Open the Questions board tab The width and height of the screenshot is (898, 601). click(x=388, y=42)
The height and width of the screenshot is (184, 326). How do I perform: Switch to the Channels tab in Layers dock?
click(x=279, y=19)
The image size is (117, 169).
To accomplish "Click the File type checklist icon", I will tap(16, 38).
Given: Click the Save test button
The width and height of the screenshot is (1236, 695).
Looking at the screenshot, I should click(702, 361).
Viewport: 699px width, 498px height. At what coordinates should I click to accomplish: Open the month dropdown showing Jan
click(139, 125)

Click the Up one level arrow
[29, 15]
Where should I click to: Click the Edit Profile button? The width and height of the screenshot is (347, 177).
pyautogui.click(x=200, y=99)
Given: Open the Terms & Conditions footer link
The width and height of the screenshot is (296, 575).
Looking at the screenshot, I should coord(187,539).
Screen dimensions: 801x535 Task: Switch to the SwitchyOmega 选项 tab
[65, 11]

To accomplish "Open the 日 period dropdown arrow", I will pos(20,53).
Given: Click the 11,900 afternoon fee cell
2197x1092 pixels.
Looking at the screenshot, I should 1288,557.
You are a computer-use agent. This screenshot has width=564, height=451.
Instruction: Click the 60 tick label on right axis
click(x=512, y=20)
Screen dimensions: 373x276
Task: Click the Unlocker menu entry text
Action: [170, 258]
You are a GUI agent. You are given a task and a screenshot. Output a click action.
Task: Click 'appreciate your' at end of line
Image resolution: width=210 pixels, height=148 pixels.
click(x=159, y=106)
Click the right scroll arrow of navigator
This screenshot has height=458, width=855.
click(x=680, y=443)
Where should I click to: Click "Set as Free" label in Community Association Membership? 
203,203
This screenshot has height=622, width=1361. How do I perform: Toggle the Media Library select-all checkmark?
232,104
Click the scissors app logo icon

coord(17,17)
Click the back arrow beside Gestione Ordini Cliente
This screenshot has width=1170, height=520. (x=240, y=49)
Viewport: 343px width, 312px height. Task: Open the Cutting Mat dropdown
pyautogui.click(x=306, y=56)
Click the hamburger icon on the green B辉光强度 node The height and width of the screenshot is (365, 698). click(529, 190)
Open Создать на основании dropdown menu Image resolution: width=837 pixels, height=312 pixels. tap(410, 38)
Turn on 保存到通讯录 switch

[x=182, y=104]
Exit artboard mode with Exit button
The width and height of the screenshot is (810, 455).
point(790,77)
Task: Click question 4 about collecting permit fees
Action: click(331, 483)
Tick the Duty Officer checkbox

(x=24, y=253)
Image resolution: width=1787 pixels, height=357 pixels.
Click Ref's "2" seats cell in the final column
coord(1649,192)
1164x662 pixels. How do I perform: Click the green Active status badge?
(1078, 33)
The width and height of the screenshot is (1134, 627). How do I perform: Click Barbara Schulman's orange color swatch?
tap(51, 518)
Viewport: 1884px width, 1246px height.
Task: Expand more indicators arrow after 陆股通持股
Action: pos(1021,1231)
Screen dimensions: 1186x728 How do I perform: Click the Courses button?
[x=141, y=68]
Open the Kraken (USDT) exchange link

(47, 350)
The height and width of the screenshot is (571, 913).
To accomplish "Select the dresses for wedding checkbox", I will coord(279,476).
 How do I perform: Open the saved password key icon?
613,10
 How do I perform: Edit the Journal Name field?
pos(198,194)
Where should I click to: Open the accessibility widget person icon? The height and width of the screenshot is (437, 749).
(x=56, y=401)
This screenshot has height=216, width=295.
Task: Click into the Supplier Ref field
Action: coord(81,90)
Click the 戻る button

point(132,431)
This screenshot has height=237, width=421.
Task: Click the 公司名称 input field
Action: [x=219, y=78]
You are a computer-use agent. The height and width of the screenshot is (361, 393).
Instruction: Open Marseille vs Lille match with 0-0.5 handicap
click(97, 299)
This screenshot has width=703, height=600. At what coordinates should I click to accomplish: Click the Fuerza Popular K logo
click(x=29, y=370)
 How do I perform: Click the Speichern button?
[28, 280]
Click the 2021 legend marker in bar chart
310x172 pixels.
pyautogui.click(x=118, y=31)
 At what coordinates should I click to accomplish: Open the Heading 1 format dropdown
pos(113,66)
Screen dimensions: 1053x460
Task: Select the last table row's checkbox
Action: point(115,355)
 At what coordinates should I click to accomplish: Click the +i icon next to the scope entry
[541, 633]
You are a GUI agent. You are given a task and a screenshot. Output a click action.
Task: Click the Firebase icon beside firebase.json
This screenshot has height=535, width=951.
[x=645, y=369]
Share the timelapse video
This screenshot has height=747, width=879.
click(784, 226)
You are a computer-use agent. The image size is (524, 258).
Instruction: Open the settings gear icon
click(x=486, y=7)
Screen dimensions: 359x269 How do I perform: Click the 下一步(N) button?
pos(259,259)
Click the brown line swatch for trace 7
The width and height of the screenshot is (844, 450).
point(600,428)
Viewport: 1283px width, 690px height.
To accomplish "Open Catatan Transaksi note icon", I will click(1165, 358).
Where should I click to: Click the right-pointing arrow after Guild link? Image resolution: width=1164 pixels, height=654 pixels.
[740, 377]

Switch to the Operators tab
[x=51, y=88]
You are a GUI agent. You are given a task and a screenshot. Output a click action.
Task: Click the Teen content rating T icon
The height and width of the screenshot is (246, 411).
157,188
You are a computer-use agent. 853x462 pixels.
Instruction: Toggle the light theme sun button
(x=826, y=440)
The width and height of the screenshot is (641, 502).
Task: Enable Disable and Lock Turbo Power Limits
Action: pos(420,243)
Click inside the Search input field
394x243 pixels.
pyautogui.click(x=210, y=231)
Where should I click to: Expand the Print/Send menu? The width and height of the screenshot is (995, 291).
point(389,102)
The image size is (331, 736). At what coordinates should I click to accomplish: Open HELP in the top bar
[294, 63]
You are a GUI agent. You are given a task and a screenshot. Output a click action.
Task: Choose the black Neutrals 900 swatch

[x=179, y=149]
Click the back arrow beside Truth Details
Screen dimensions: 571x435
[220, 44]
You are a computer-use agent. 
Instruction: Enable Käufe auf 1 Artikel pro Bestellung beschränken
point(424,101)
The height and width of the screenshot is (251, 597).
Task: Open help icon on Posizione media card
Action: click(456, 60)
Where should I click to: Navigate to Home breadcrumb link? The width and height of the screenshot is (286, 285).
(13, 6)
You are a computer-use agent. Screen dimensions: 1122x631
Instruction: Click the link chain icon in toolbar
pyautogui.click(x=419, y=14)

+---+

Show all lines from the entries that hold "will".

**Finished task**
To accomplish "Click the File type checklist icon", I will tap(16, 38).
To accomplish "Open the 日 period dropdown arrow", I will pos(20,53).
To accomplish "Select the dresses for wedding checkbox", I will coord(279,476).
To accomplish "Open Catatan Transaksi note icon", I will click(1165, 358).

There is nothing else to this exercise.